Steenhuisen told Business Report yesterday that the Dairy Protocol would allow access to the Chinese market for South African dairy products, while the Greasy Wool Protocol would keep the trade in greasy wool open after an agreed treatment method.

“The foot-and-mouth MoU will mean that, for the first time, the Chinese will accept a compartmentalisation of the import of South African beef products. In the past, an outbreak of foot-and-mouth anywhere in the country would have led to a shutdown of the entire beef export market,” Steenhuisen said.

“Under the new MoU, it will only be restricted from the affected province. This is just the beginning of opening up the Chinese market for South African products, with more exciting announcements to be made later in the year.”

As part of the state visit, the two presidents, Cyril Ramaphosa and President Xi Jinping of China, jointly witnessed the signing of several bilateral co-operation instruments.

On Sunday, the Agricultural Business Chamber of SA (Agbiz) said China trade was under the spotlight again in the wake of the Forum on China–Africa Cooperation (FOCAC).

Agbiz’s chief economist, Wandile Sihlobo, said some African countries would likely use this opportunity to advocate for deeper trade, especially in agriculture.

“This is understandable in view of China’s dominant role in global agriculture. According to Trade Map data, China spends just over $200 billion a year on the imports of agricultural products,” Sihlobo said.

“Few African countries benefit from these imports due to low productivity. The leading suppliers are Brazil, the US, Thailand, Australia, New Zealand, Indonesia, Canada, Vietnam, France, Russia, Argentina, Chile, Ukraine, the Netherlands, and Malaysia.”

Sihlobo added that the only African country that featured in China’s Top 30 agricultural suppliers was South Africa, ranked 28th last year, accounting for a mere 0.4% ($979 million) in China's agricultural imports of $218bn last year.

“South Africa remains a negligible player in the Chinese agricultural market. Sudan and Zimbabwe are other African agricultural suppliers to China, and are ranked 33 and 34, respectively,” he said.

Agbiz said the African continent has weak productivity and low agricultural output, which explained its underperformance in agricultural exports to China.

Sihlobo said the South African message must be different from that of many African countries because it had an agricultural surplus each year, exporting about half of the country’s yearly production.

“South Africa’s agricultural exports amounted to a record $13.2bn in 2023. Indeed, this is nowhere close to the amount of money China spends annually importing agricultural products from the world, a staggering $218bn in 2023.”
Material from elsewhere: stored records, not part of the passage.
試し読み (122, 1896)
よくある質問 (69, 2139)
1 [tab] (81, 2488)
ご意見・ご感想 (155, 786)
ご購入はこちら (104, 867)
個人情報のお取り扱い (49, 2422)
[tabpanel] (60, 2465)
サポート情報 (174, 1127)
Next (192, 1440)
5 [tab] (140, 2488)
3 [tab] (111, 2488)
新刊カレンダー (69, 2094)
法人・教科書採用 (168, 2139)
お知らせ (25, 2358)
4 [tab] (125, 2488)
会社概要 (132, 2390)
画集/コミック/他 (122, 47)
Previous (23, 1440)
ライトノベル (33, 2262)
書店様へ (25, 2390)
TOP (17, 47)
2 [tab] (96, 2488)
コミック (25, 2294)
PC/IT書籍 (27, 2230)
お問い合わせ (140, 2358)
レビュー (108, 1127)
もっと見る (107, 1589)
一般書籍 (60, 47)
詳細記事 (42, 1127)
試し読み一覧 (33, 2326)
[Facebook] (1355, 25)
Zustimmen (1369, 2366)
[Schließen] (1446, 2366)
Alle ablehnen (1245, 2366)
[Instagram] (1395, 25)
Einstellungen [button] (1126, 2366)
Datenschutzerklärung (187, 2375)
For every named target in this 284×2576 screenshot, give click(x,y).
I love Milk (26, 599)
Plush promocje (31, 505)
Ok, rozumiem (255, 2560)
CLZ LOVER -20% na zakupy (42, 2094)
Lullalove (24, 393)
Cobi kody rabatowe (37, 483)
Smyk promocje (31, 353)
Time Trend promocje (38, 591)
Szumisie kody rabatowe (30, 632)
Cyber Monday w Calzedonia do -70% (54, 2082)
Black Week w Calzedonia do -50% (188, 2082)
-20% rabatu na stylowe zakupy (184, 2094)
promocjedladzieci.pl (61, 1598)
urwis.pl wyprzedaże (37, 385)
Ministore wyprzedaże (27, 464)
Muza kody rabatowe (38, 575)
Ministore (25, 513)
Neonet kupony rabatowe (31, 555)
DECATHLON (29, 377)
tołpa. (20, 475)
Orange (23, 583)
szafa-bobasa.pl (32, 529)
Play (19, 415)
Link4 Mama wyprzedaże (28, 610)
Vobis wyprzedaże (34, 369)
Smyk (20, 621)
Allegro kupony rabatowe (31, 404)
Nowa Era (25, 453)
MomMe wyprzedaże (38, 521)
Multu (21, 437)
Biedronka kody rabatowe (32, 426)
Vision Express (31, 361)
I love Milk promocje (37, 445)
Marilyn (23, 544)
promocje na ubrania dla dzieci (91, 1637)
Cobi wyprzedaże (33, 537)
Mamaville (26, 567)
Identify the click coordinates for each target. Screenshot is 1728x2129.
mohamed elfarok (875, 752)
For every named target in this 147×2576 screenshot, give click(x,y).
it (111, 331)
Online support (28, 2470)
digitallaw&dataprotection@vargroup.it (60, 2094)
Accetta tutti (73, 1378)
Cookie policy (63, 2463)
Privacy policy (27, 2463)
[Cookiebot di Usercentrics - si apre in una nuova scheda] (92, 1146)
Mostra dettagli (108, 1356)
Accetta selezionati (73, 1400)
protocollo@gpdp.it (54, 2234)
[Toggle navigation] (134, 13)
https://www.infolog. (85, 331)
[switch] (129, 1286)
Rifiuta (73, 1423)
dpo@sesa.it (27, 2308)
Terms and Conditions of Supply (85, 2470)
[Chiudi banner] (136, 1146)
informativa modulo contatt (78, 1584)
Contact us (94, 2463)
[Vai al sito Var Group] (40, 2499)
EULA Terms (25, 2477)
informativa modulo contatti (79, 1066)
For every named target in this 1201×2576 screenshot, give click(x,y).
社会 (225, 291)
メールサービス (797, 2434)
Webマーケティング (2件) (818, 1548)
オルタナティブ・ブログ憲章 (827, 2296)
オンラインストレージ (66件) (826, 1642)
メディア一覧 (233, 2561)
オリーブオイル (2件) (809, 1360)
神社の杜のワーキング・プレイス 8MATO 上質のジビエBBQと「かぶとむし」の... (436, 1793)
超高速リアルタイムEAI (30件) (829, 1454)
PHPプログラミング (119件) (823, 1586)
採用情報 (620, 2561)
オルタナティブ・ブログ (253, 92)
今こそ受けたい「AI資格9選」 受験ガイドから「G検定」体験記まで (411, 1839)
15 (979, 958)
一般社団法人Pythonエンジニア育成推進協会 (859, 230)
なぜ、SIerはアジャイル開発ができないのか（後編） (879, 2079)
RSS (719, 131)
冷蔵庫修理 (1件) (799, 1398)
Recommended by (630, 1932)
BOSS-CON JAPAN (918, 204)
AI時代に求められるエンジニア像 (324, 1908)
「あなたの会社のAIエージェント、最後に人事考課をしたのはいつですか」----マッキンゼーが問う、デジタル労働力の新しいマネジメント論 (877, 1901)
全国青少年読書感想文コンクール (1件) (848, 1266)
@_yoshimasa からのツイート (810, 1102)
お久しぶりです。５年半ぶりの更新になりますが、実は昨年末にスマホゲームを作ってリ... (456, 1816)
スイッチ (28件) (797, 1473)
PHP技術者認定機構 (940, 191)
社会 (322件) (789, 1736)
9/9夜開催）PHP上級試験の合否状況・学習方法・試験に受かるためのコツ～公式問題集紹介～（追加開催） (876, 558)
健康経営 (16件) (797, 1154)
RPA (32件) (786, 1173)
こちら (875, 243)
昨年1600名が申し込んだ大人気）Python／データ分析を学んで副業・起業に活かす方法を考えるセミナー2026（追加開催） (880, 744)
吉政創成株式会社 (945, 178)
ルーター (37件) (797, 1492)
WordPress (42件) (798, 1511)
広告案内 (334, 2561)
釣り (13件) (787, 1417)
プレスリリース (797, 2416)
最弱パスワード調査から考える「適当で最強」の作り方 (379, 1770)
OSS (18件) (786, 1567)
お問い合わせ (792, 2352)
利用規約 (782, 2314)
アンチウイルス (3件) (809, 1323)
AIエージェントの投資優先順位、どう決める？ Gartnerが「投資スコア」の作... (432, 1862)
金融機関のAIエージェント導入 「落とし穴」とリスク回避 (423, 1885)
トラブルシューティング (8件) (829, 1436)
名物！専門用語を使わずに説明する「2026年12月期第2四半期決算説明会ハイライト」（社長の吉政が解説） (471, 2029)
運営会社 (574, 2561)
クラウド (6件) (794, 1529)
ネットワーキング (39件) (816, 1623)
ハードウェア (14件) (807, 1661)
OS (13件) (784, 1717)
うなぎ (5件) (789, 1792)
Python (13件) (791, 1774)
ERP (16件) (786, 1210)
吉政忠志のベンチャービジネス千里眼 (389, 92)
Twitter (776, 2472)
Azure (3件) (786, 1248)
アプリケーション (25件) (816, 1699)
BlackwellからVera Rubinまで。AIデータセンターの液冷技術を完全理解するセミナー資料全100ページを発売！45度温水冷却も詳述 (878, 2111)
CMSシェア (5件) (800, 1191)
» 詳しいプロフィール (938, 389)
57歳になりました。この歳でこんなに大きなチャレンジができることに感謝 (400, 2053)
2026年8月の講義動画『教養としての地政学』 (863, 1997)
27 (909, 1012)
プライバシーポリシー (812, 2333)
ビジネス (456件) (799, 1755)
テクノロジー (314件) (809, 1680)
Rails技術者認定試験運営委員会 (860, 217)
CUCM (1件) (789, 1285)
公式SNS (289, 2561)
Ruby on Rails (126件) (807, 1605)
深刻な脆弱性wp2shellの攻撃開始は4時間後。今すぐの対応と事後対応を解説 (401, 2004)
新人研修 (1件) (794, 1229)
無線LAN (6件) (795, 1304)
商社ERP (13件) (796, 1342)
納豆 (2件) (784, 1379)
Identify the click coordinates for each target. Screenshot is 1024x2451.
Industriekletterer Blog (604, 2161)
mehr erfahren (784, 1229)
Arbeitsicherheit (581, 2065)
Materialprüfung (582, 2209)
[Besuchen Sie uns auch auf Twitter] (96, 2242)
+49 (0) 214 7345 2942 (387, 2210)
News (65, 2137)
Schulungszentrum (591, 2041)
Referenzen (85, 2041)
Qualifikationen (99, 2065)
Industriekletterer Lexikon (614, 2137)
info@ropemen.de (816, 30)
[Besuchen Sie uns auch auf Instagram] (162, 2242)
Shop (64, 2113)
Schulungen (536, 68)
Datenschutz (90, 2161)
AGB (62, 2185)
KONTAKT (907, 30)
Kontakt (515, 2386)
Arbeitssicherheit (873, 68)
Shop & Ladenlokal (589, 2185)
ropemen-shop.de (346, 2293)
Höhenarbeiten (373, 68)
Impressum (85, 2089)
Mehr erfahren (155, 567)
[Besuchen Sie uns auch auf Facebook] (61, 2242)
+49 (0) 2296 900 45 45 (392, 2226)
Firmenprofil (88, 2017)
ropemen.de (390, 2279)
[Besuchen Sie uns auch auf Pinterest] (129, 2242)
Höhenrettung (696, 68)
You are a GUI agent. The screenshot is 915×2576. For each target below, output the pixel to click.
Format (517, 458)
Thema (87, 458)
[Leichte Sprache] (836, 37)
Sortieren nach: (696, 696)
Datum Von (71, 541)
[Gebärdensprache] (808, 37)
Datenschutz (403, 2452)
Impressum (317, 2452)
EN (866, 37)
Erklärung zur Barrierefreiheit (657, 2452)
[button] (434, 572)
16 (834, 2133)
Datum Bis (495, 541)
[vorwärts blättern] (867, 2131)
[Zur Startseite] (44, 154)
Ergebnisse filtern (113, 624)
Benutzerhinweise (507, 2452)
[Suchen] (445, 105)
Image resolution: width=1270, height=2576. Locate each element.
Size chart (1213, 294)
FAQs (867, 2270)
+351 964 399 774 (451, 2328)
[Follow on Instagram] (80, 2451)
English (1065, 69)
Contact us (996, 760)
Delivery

China was already one of South Africa’s major agricultural markets for a range of fruits, wine, red meat, nuts, maize, soya beans and wool, among other products. But there was room for more ambitious export efforts.

“The South African agricultural sector consistently points out the need for a broader lowering of import tariffs in China and removing phytosanitary constraints in various products,” Sihlobo said.

“Indeed, the FOCAC is a high-level engagement and may not deal with the specifics of each value chain of agriculture or any product. However, a message of support and direction to the relevant departments of Chinese and South African government to work on lowering import tariffs and promoting agricultural trade would go a long way.”